*TASK INSTRUCTIONS*. Copy verbatim the listing from the line containing "How do I perform: Open" through the end of the listing, with both ends included. Leave the pictures out of your answer.

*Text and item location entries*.
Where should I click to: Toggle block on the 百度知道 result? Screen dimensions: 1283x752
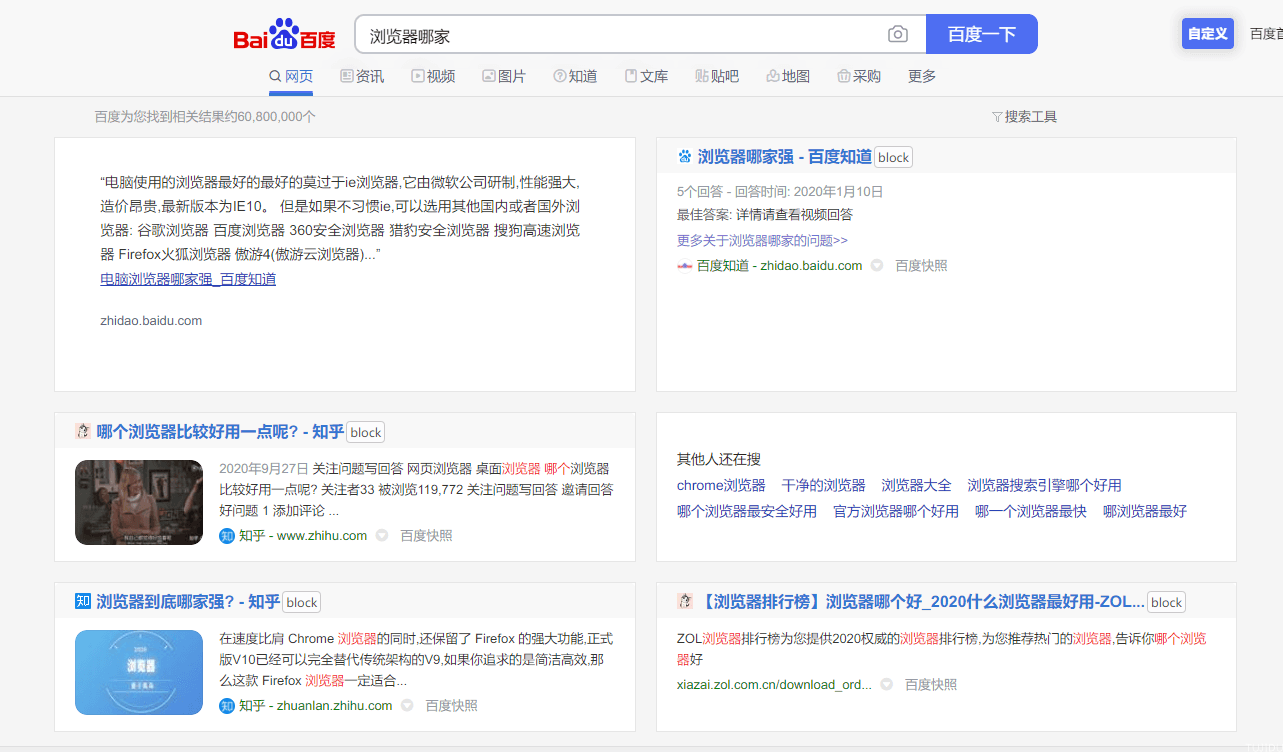click(893, 156)
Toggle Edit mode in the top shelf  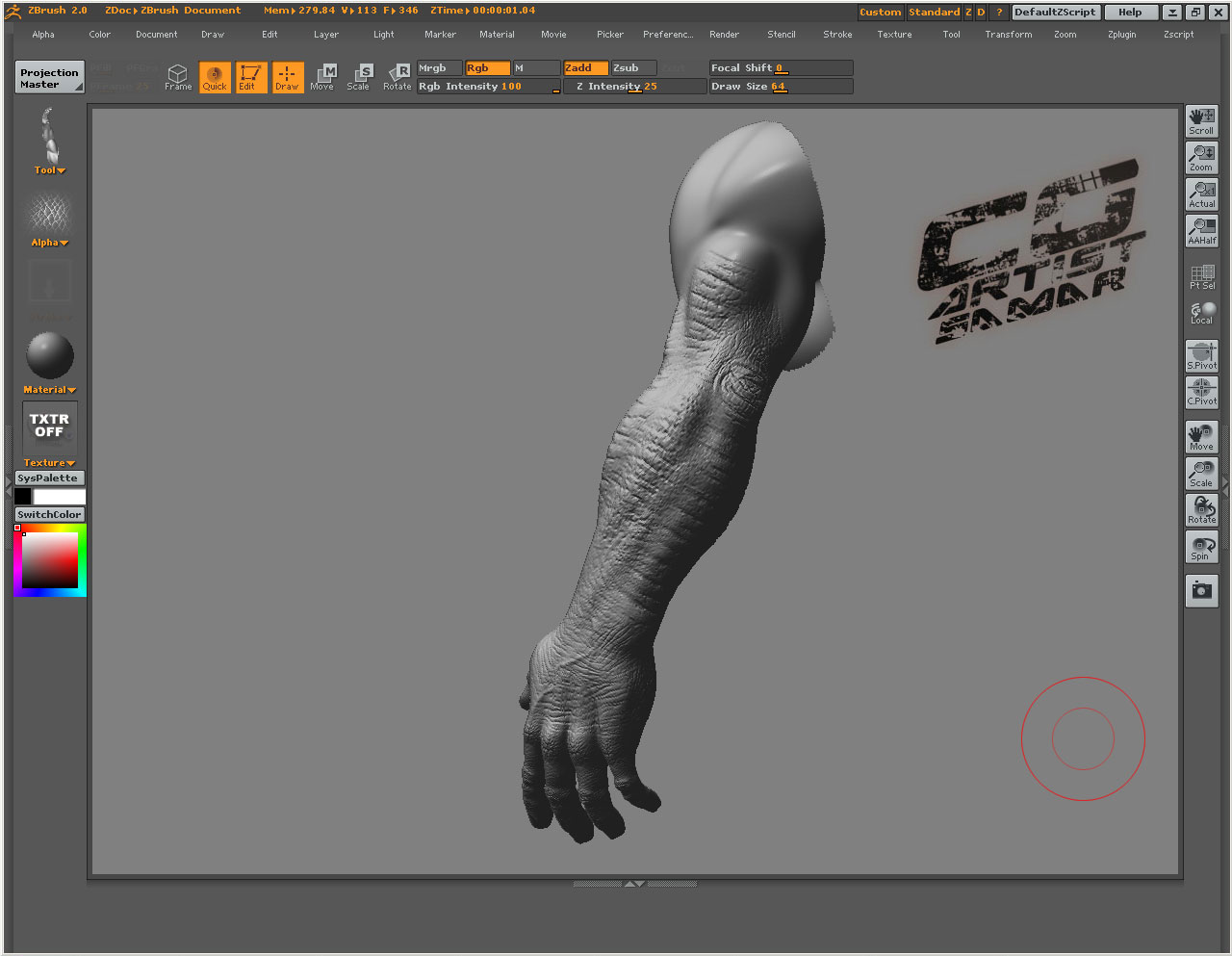click(x=250, y=77)
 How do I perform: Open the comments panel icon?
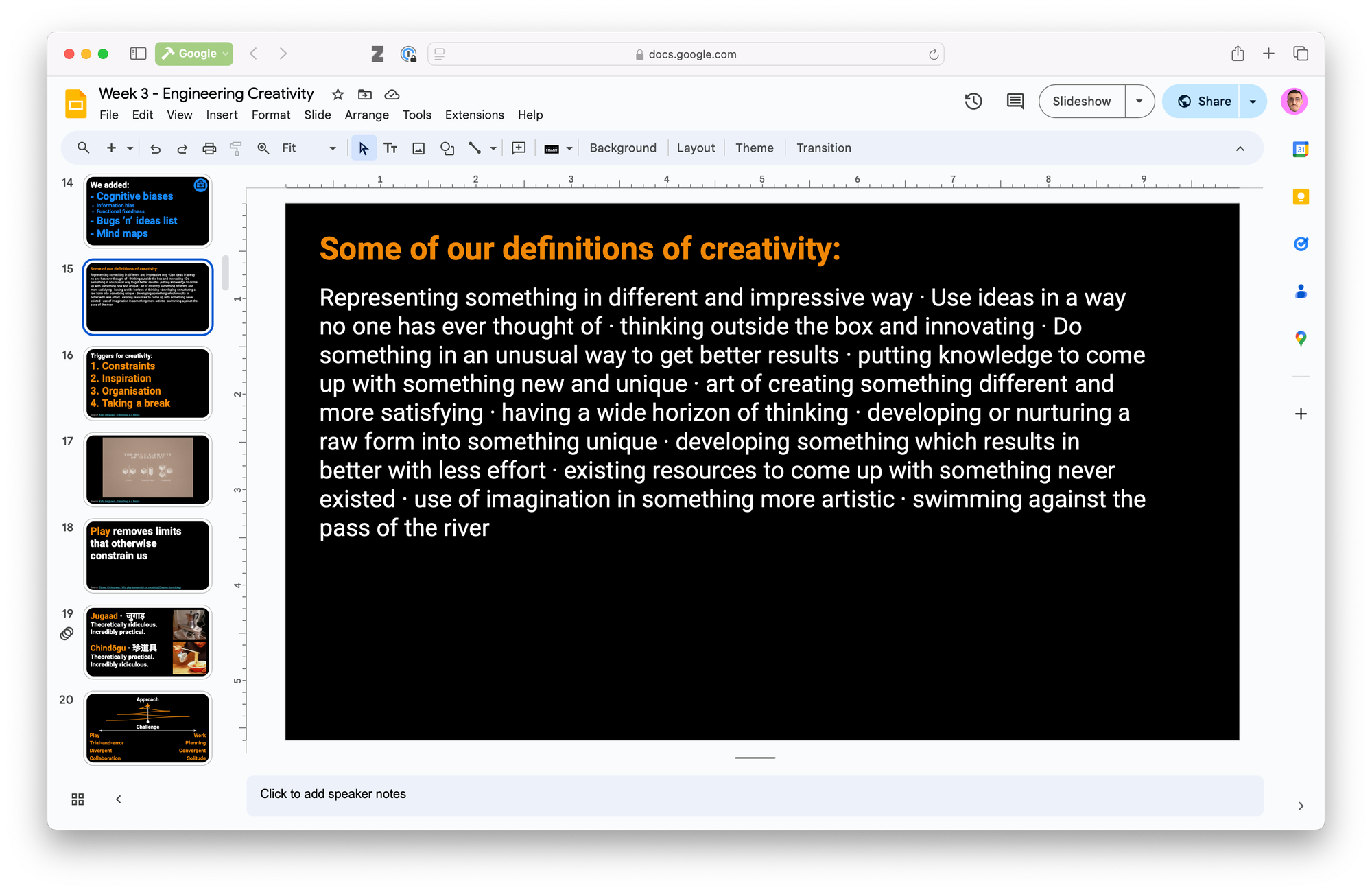click(1015, 102)
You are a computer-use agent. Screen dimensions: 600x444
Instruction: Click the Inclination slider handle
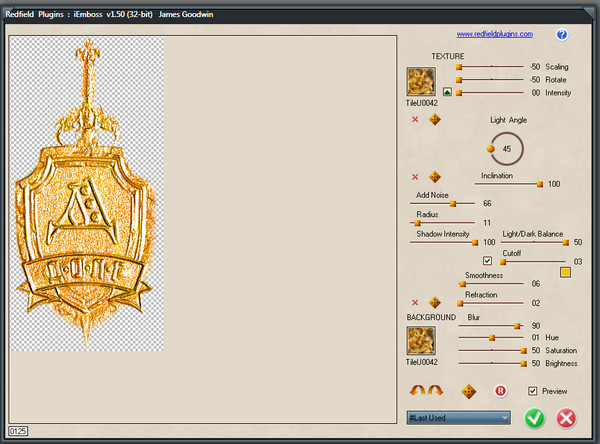540,184
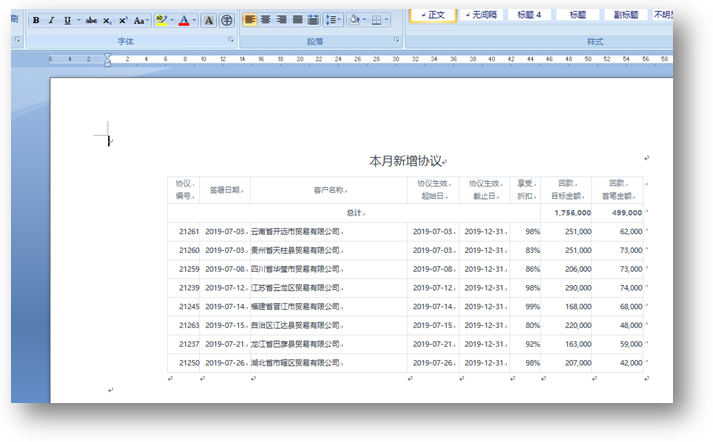Click the distributed alignment icon
This screenshot has width=713, height=442.
313,20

*RESULT BELOW*.
 How do I perform: Open the comments panel icon?
click(1015, 102)
You are a computer-use agent. Screen dimensions: 600x444
Instruction: Click the Inclination slider handle
540,184
Click the distributed alignment icon
This screenshot has width=713, height=442.
313,20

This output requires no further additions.